But.. im just a little hesitant.. well not hesitant but I just want to wait till im in south Carolina.. cause I mean.. im bout to go to the military and imma keep it real.. imma try my best to not fuck with no one.. but whos to say that I won’t? a lot of shit will happen in the next like couple of months.. and as wonderful as this whole long distance thing is… the truth of the matter is that your physical needs will eventually get to you…

 

GASPS.. I feel like telling him damn near the same shit obryan told me…”I’d rather tell  you I fucked with someone as your friend, than have to tell you and you’re my boyfriend!” how effin ironic is that?
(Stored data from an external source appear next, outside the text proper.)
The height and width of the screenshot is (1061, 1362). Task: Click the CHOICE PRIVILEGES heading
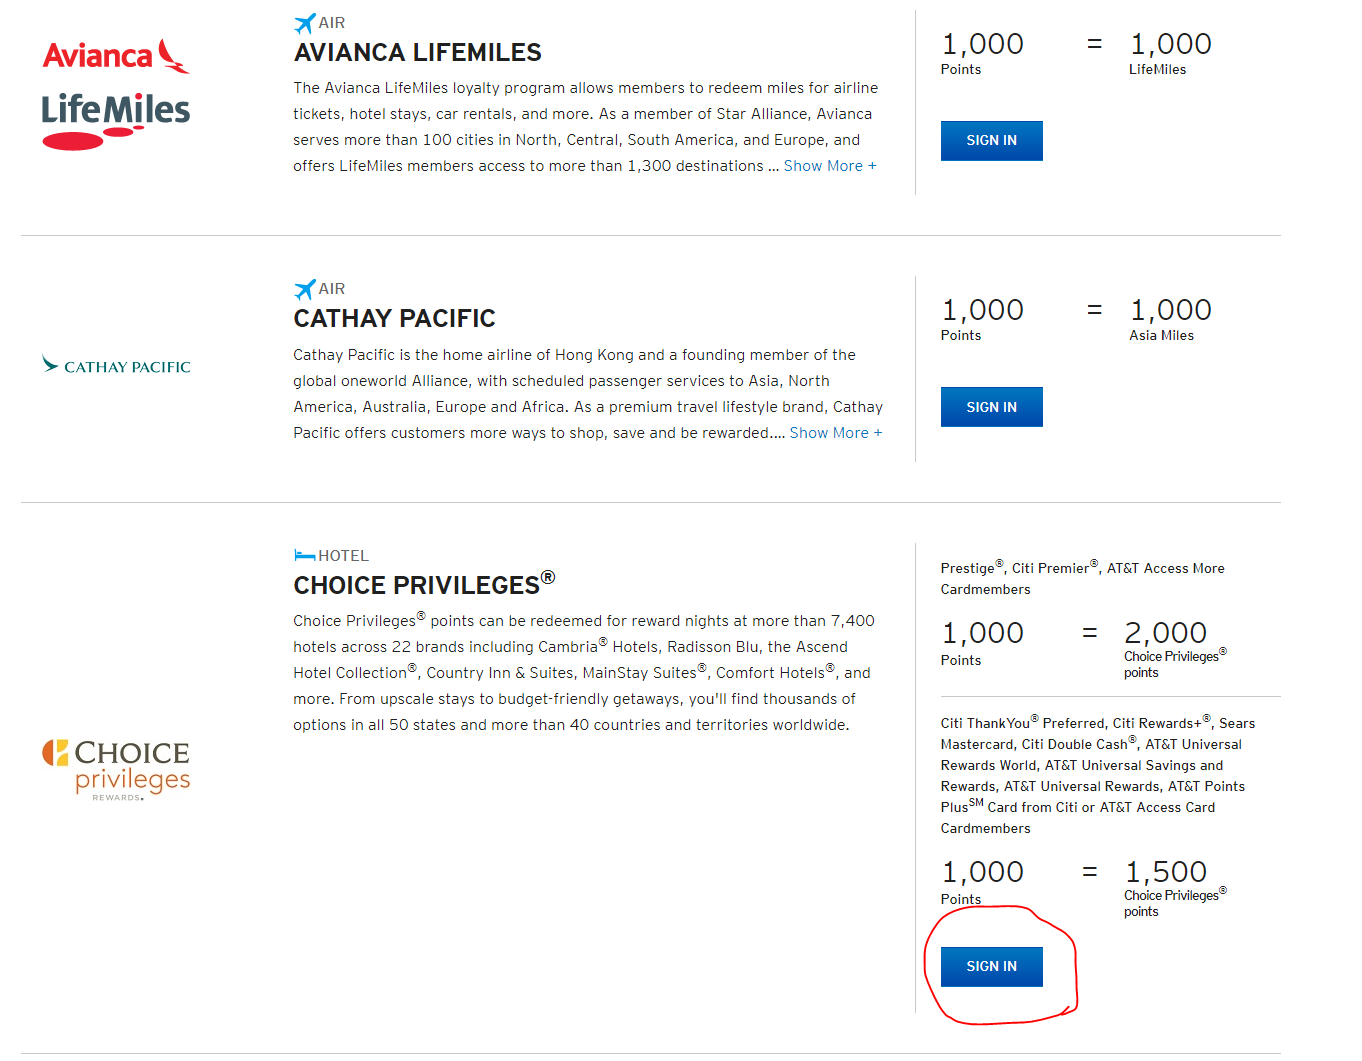pyautogui.click(x=424, y=584)
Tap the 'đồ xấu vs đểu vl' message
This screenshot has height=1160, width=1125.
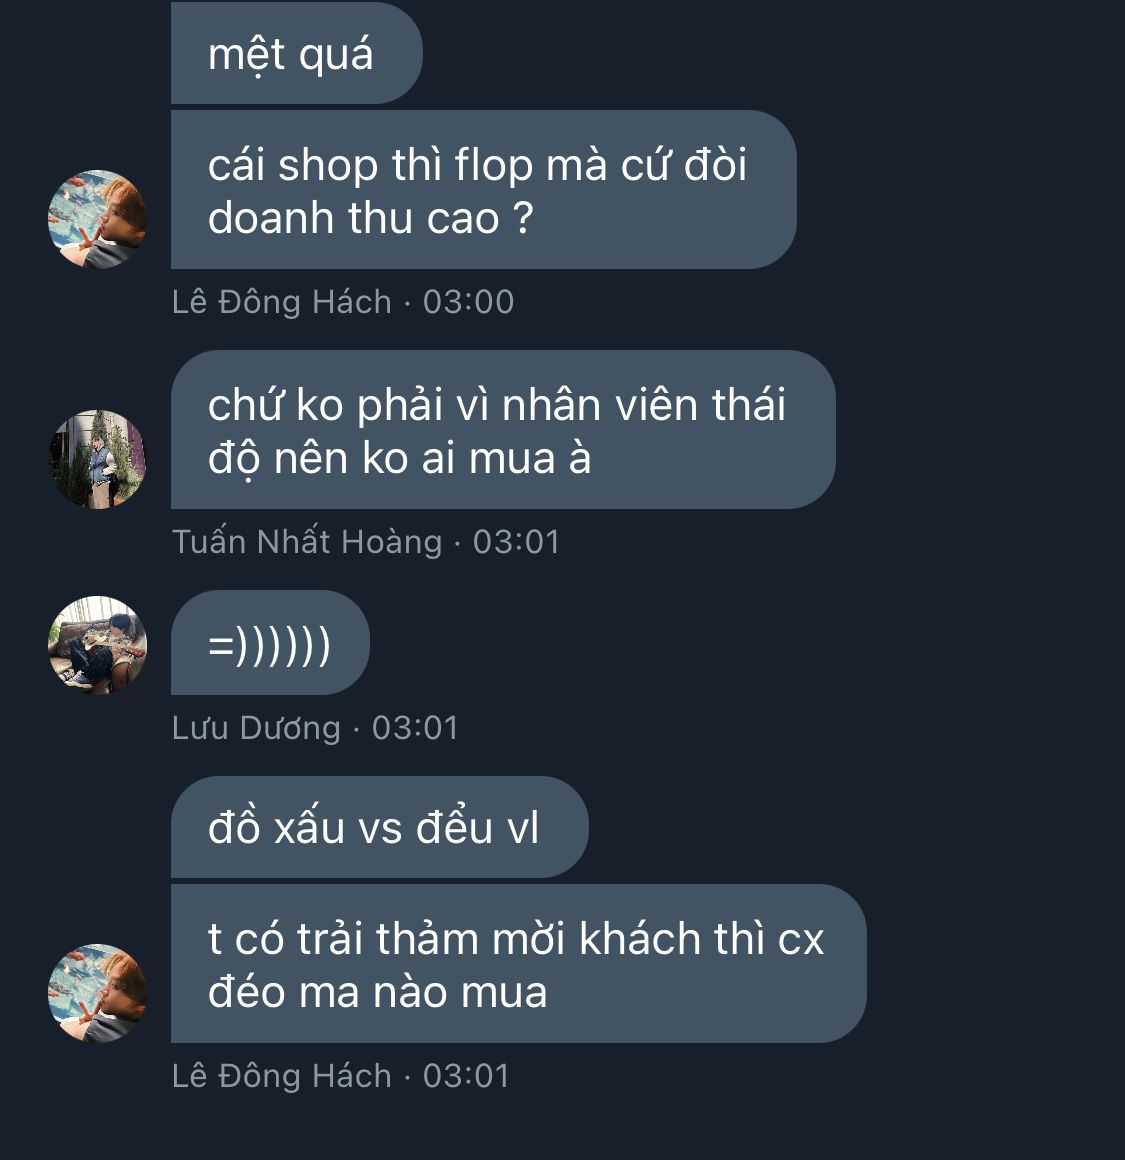pos(379,827)
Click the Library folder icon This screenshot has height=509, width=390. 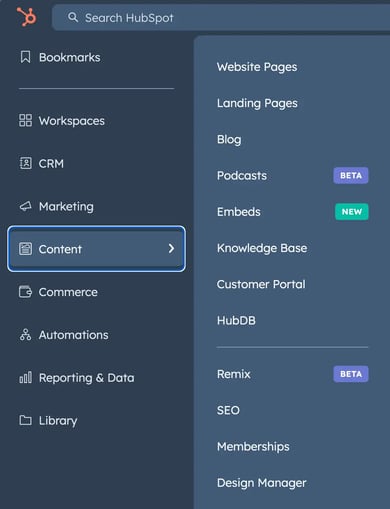click(x=25, y=420)

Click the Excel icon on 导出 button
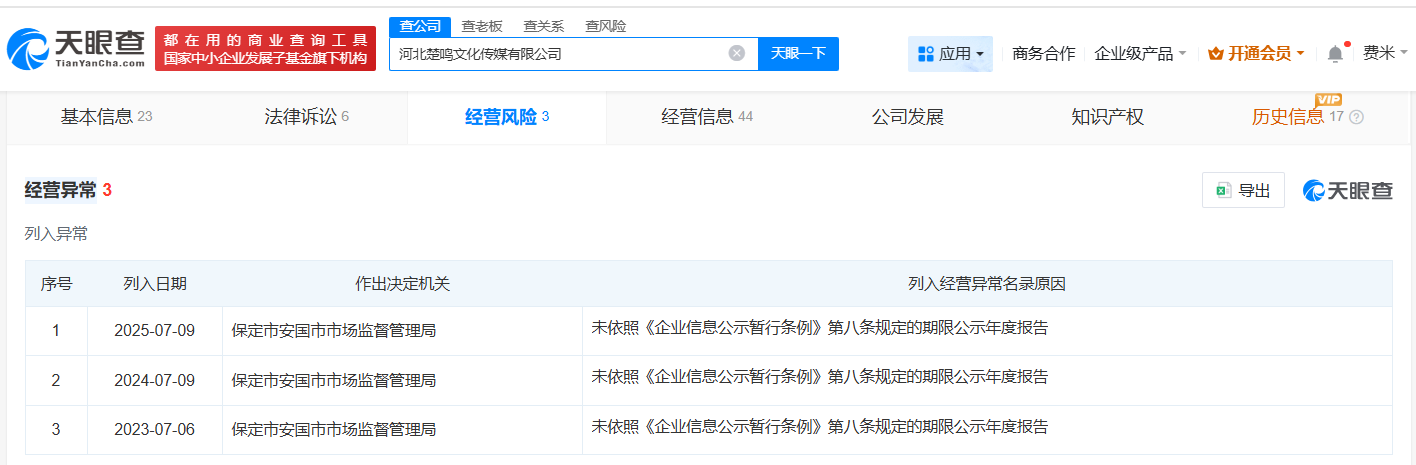[x=1222, y=191]
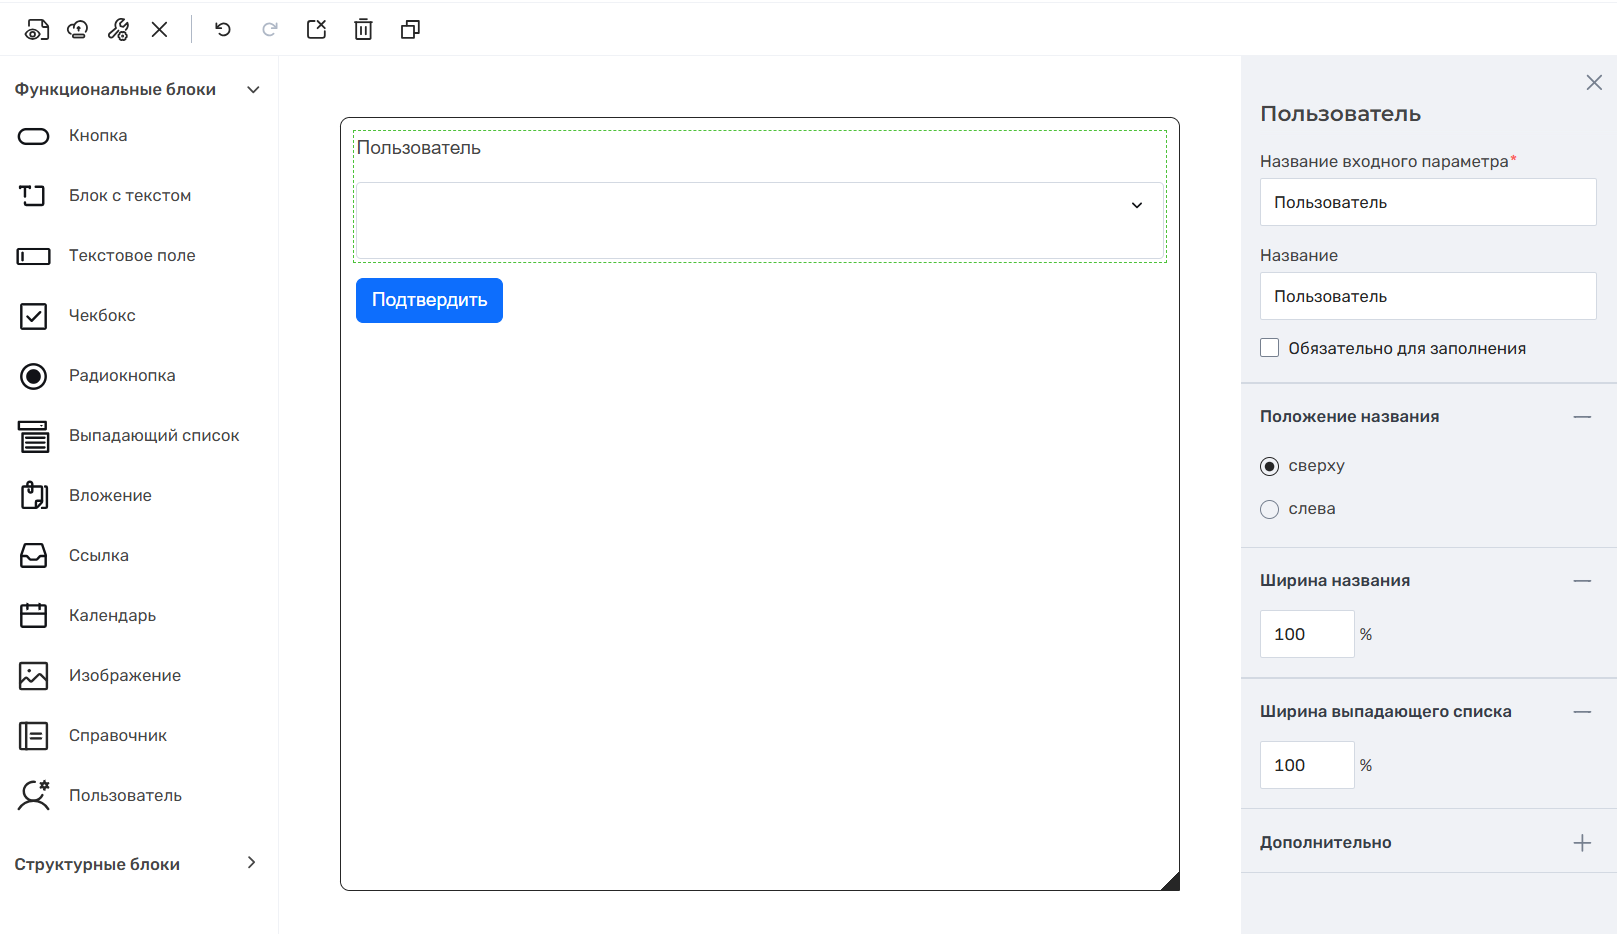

Well  I know im being selfish.. and I know its goin to hurt jimmy but I have to be honest with him and with myself…I love him but “WE” just has to wait…

 

Much mahal
0=)


Wednesday, June 15, 2005

So I finally did it! I GOT MY TAT! The one I’ve wanted for YEARS! So on Sunday me and WHOOPY! (kanetha) went to murder inc tattoos in down town  Sacramento to get our shit done! So I went first.. started at 5pm didn’t get out of that chair  til 730 pm! yeRP! Two whole fucken hours! Can you believe that shit! So he started just outlining the wings and that was hurt but was bearable  though the top part towards my shoulders hurt like HELL! Then he started shading in! HELL MUTHA FUCKEN NO! the right wing was painfull but the left wing was a bitch! I was in so much pain and I was sOOO TIRED! I started cryin! But only just a lil bit though we had to stop for a min cause ya feel I was getting all emotional! Then.. hella funny cause a couple of people who worked there started to smoke a blunt and they wanted me to hit it! SO I DID! Heaheh… puff puff pass… hella no point cause I only took a hit… but who can say they smoke with their tattoo artist! Oh and PS! The guy who did our tattoos is the guy who designed the new mac dre album thingy! YERP! So yeah and the HALO was hecka painful too! But then the word PAGASA (hope) didn’t hurt at all even though it was down my spine on the top half of my back… then I got PANANAMPALATAYA done over again and that was a breeze that shit even tickled… so my old tat looks brand new and HELLA better cause its also bigger…

 

So im hella skared bout what my momma finna say cause this shit is HELLA big and she didn’t want  me to get one cause it cost so damn much and I know she don’t really like tattoos! But yeah… im hella nervy to tell her….NyYYyAaaaaaaaAaaH!

 

So me and mr. jones had our first “oOh-Uh-uH” type of situation! So I was telling him how I could do the baby voice and how I can sound like a little chubby baby or a bratty ass BRAT RRAT!

 

So me and mr. jones had our first “oOh-Uh-uH” type of situation! So I was telling him how I could do the baby voice and how I can sound like a little chubby baby or a bratty ass BRAT RRAT! So we was laughin and he was like “BABY can u do me a favor, don’t ever do the first one (the chubby baby voice) again” he said cause it freaked him out .. but he was just playin.. but tell meeh why I nusta stopped talking…and was like “oh na its kOO” there is that word again! hA! So he was just singin and rappin and I started to cool off and was tryin to talk to him then he just kept goin… so I got upset again.. so we got off the phone.. but the next day ALL was GRAVY! So we’re good..

 

Much mahal
0=)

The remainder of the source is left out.